§ **RECORDS SHOWN**:
=-=-=

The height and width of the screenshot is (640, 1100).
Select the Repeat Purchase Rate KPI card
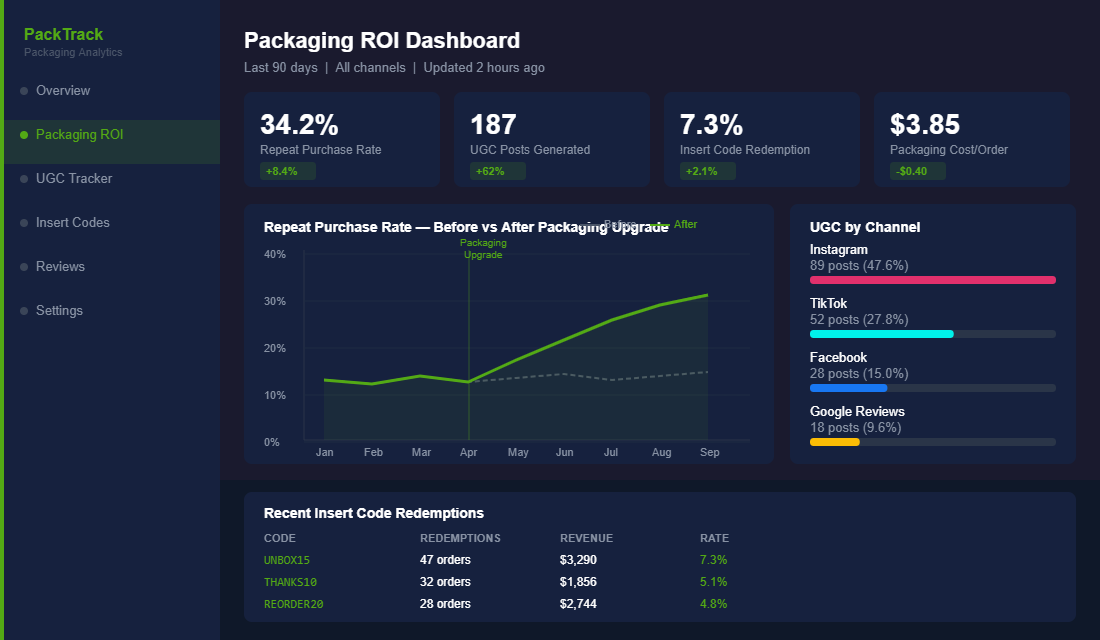click(x=341, y=139)
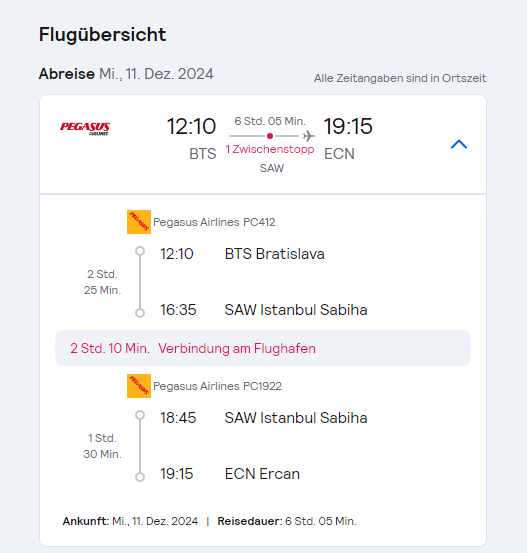Collapse flight details with the blue chevron
The height and width of the screenshot is (553, 527).
[x=459, y=144]
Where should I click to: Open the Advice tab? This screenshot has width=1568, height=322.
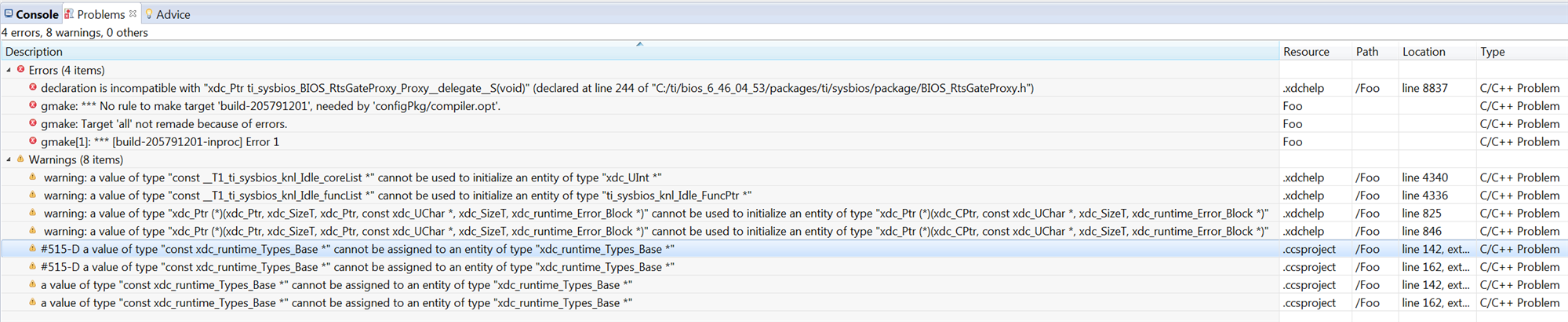coord(173,14)
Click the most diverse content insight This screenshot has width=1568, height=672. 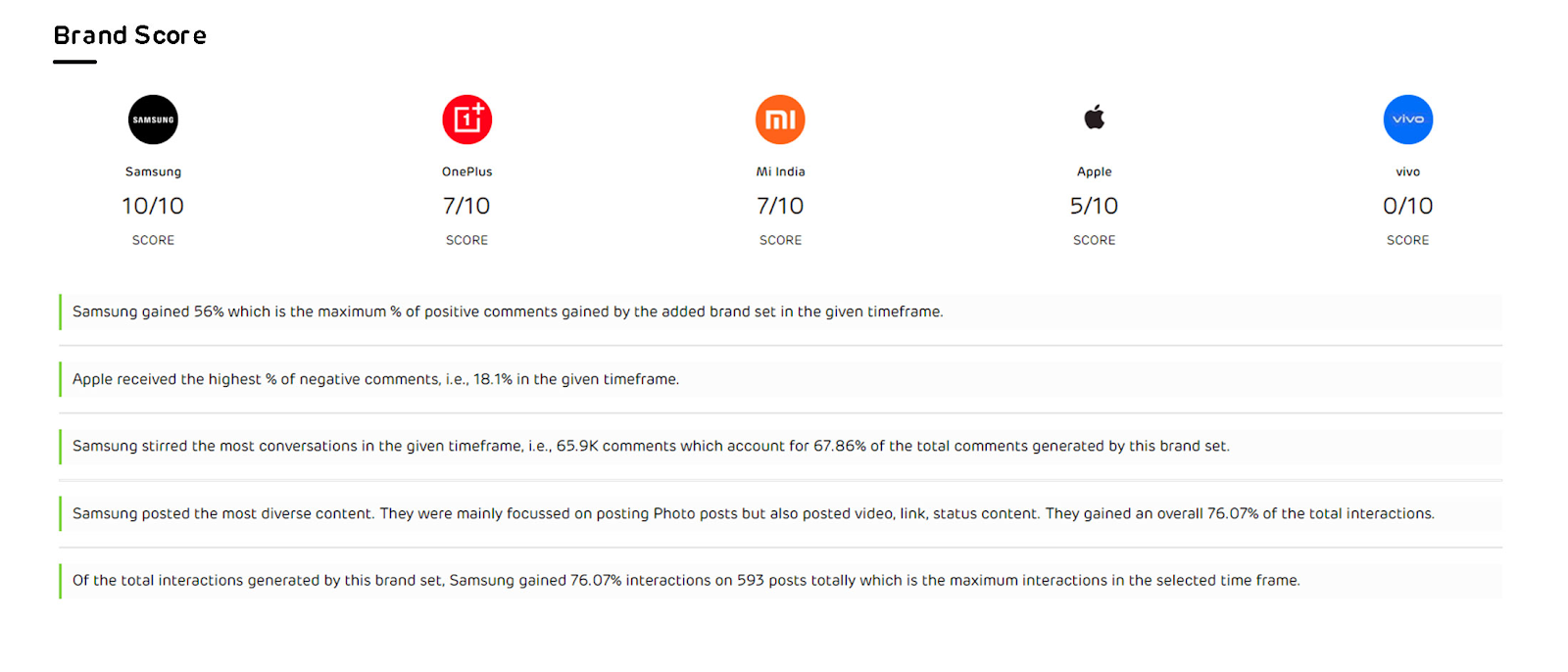[753, 513]
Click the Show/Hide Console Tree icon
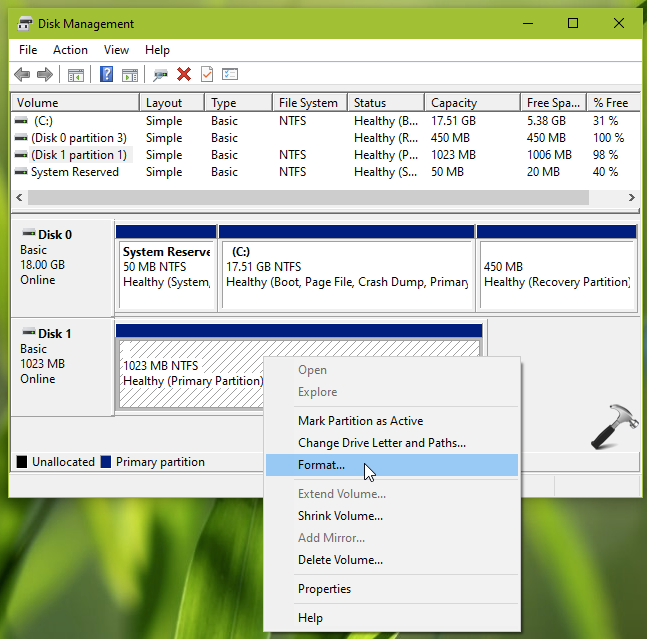This screenshot has width=647, height=639. tap(75, 75)
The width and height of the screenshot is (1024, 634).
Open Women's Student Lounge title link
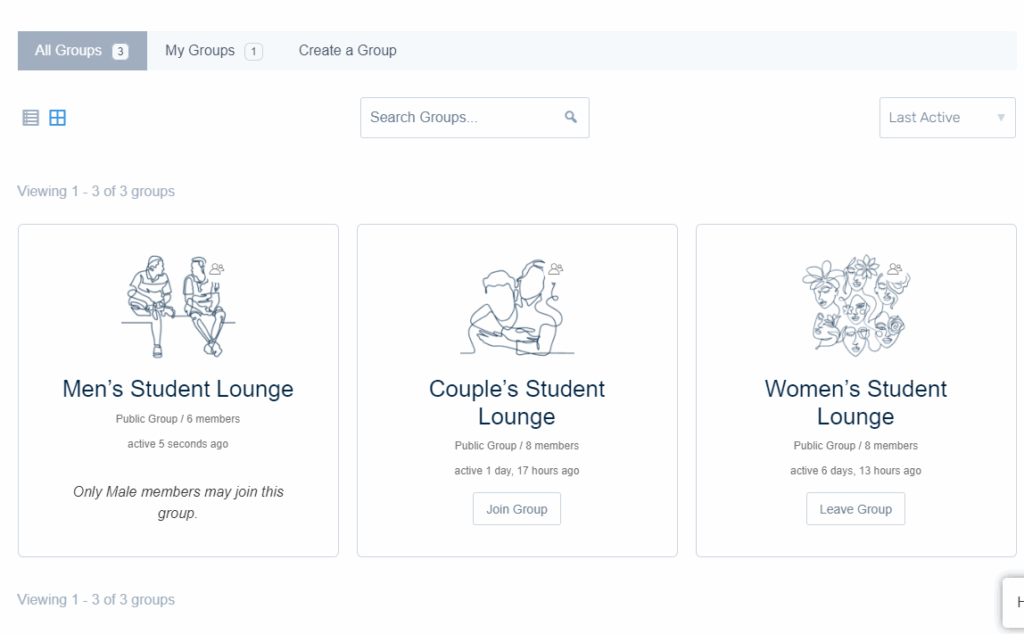coord(856,402)
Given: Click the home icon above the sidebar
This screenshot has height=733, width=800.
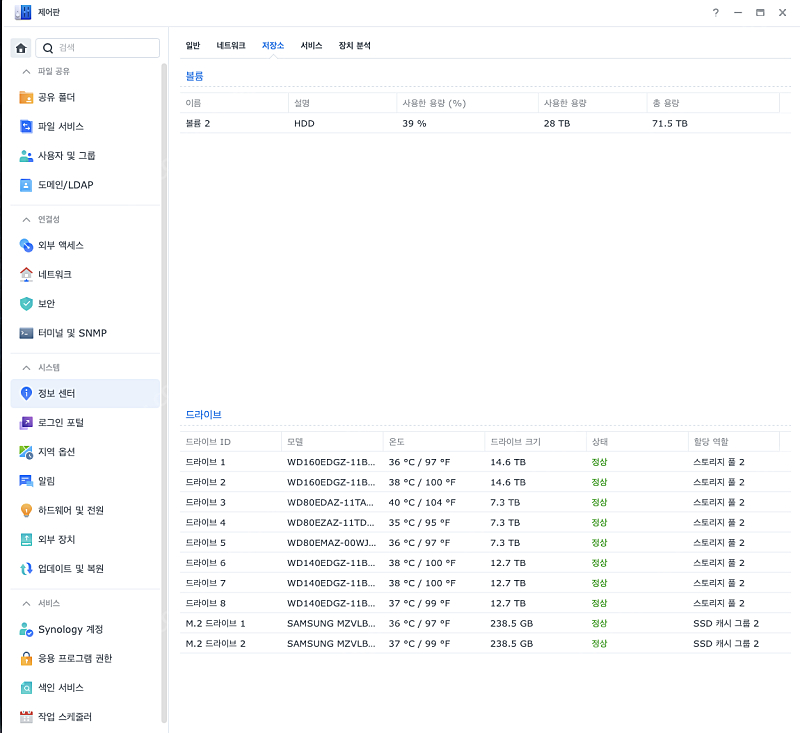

=-=-=

§ **WHAT TO DO**: Copy exactly the lines from the line that holds "Given: Click the home icon above the sidebar" to the end of the listing, both included. Leave the pictures out.

§ **RESPONSE**:
Given: Click the home icon above the sidebar
This screenshot has height=733, width=800.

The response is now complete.